Data:
• • • • •

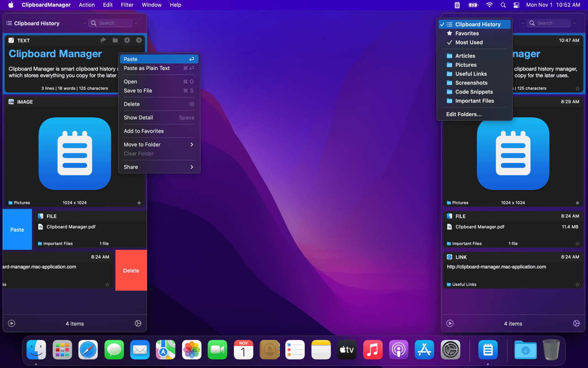588x368 pixels.
Task: Expand the Share submenu
Action: tap(158, 167)
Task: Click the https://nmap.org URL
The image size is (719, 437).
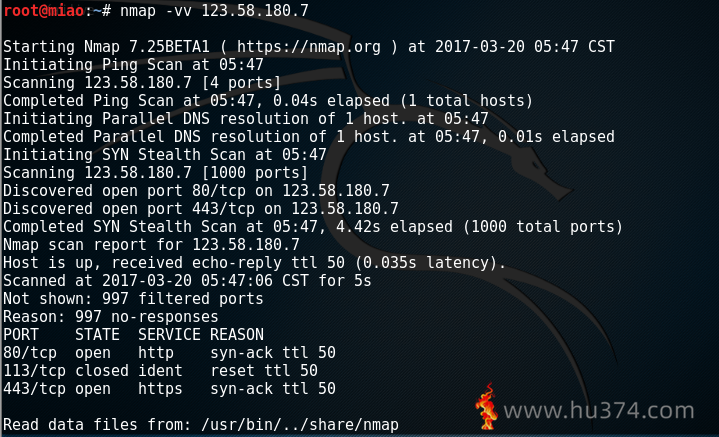Action: pyautogui.click(x=309, y=47)
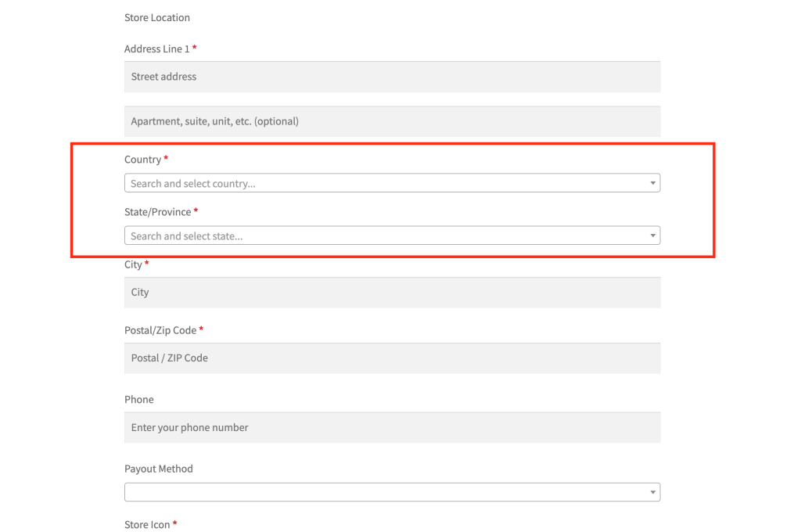Focus the Postal / ZIP Code field
The width and height of the screenshot is (801, 532).
[x=391, y=358]
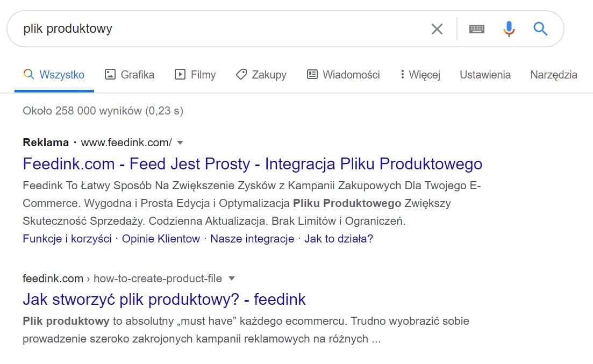This screenshot has height=364, width=593.
Task: Follow the Jak to działa? sitelink
Action: tap(339, 239)
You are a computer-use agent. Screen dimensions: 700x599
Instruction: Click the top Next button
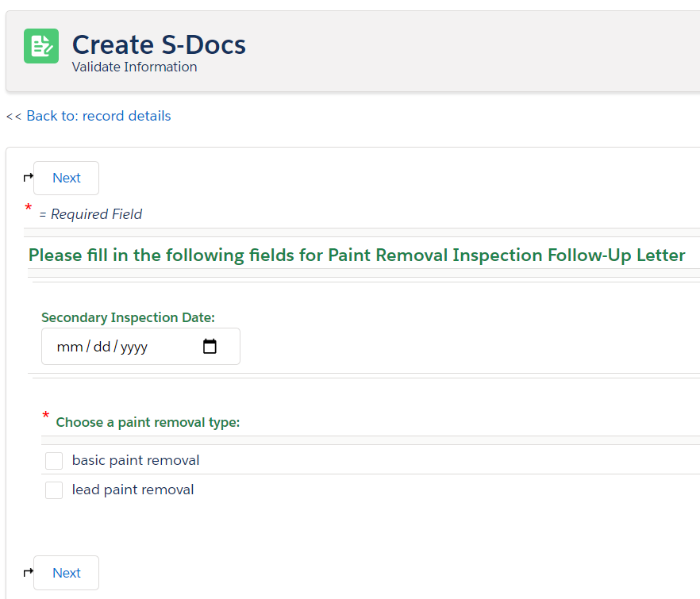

• • • • •

Task to complete:
After locating the line that contains "The image size is (719, 437).", output it and all later lines through the end of the material exactly, leaving out pictures.

Exercise response:
The image size is (719, 437).
Action: pyautogui.click(x=309, y=47)
Focus the Postal / ZIP Code field
The width and height of the screenshot is (801, 532).
[x=391, y=358]
This screenshot has height=364, width=593.
Task: Follow the Jak to działa? sitelink
Action: tap(339, 239)
You are a computer-use agent. Screen dimensions: 700x599
Instruction: Click the top Next button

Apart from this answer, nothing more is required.